On 2/9/20 4:14 am, Mac wrote:
On Mon, Aug 31, 2020 at 7:17 AM Roger <gurusonic@gmail.com> wrote:
I'm just experimenting with new setups of Debian for audio. When running
RealtimeConfigQuickScan it triggered a vague recollection of a
discussion (here?) that configuring hpet and rtc timers is no longer
necessary as they are not used any more. Is this true or am I
misremembering?
The wiki guide at https://wiki.linuxaudio.org/wiki/system_configuration
is still a goldmine for setup but it contains some sections of which I
am unsure whether they are still applicable, including the HW timers bit.
Hmm...doing similar, but, I can't get the cpu frequency to stay set between boots...

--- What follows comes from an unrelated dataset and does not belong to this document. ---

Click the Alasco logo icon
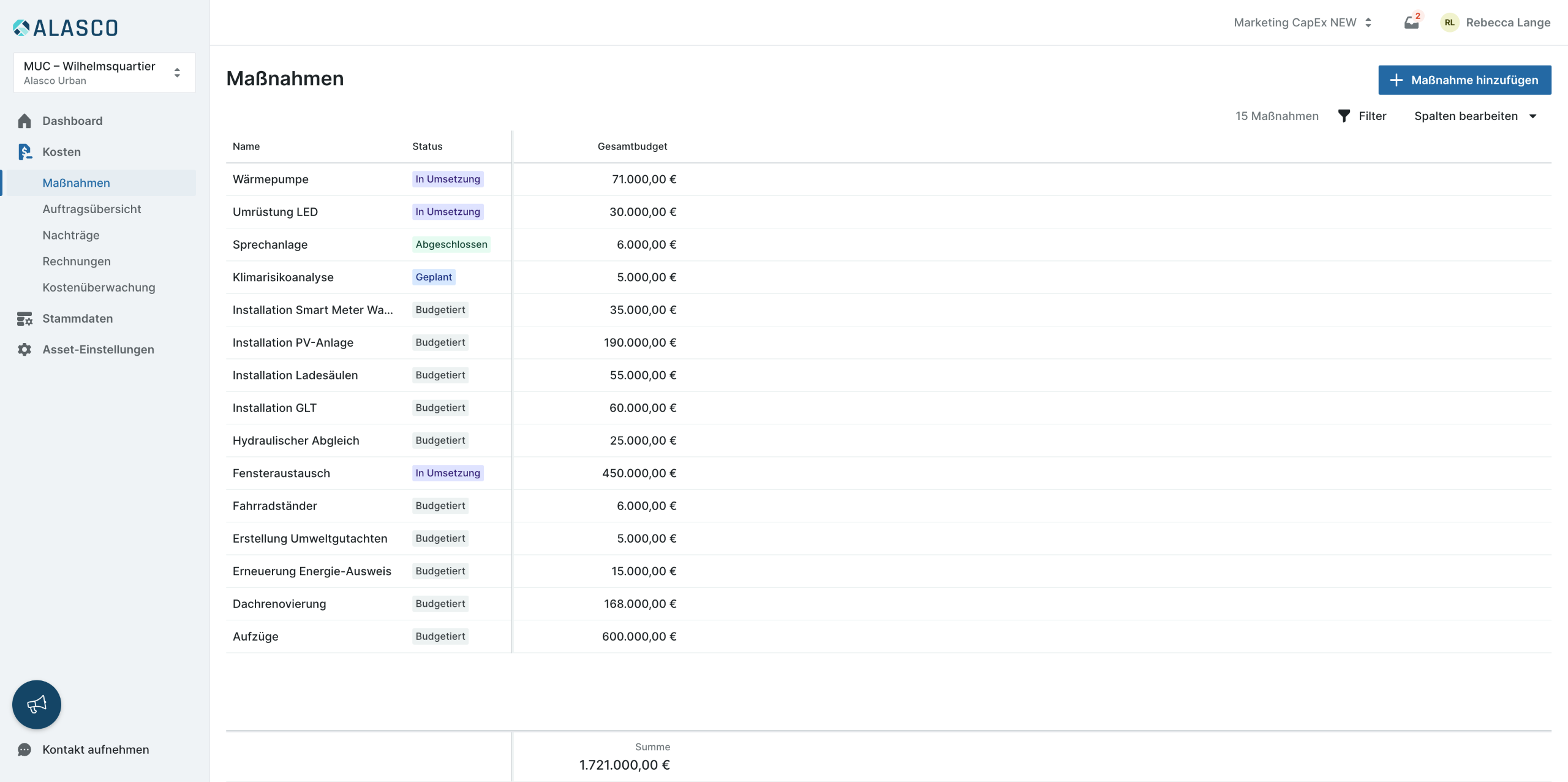 pyautogui.click(x=21, y=28)
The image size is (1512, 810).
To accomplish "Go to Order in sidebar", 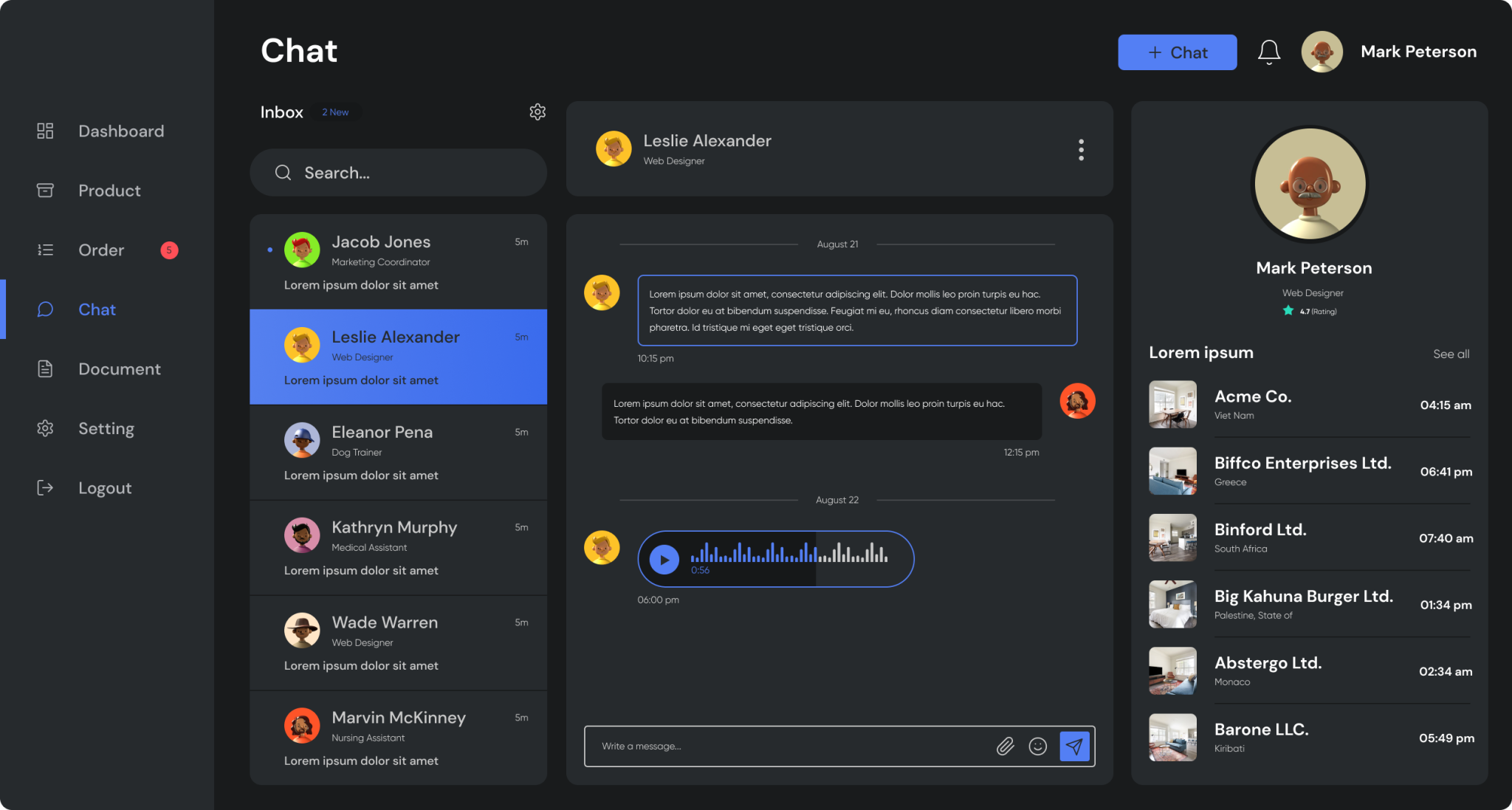I will point(101,250).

I get around that by using Liquorix kernel which I think is hard coded to use performance governor. The wiki doesn't mention what to do if scaling driver is intel_pstate although from reading it's possible to disable that and load acpi-cpufreq scaling driver instead which is needed to be able to set the governor to performance AFAIK. There are several pertinent questions on StackOverflow discussing that, like - https://stackoverflow.com/questions/53349933/specify-cpu-frequency-as-a-kernel-cmd-line-parameter-of-linux-on-boot/53356512
I don't remember what I did on my old i7 to keep it on performance. One involved having to push the performance setting to EACH CPU/thread, I think that's covered on that link somewhere. May have been a script. I don't remember how I did it, but it stuck between boots. I think I actually tried three different things, so I really don't know which one did the trick.

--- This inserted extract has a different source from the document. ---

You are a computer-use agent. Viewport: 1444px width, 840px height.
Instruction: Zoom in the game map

I haven't done it on my present i9. Laptops aren't really good
homes for the i9 - needs a whole lot more airflow than a laptop
can provide. Running at 900MHz right now and 115F.
Don't know about that. Wasn't that something that had to be set in the kernel at compile time?
Back to HW timers, it's trivial to set them as explained in the wiki, but I'm just wondering if they are actually still used?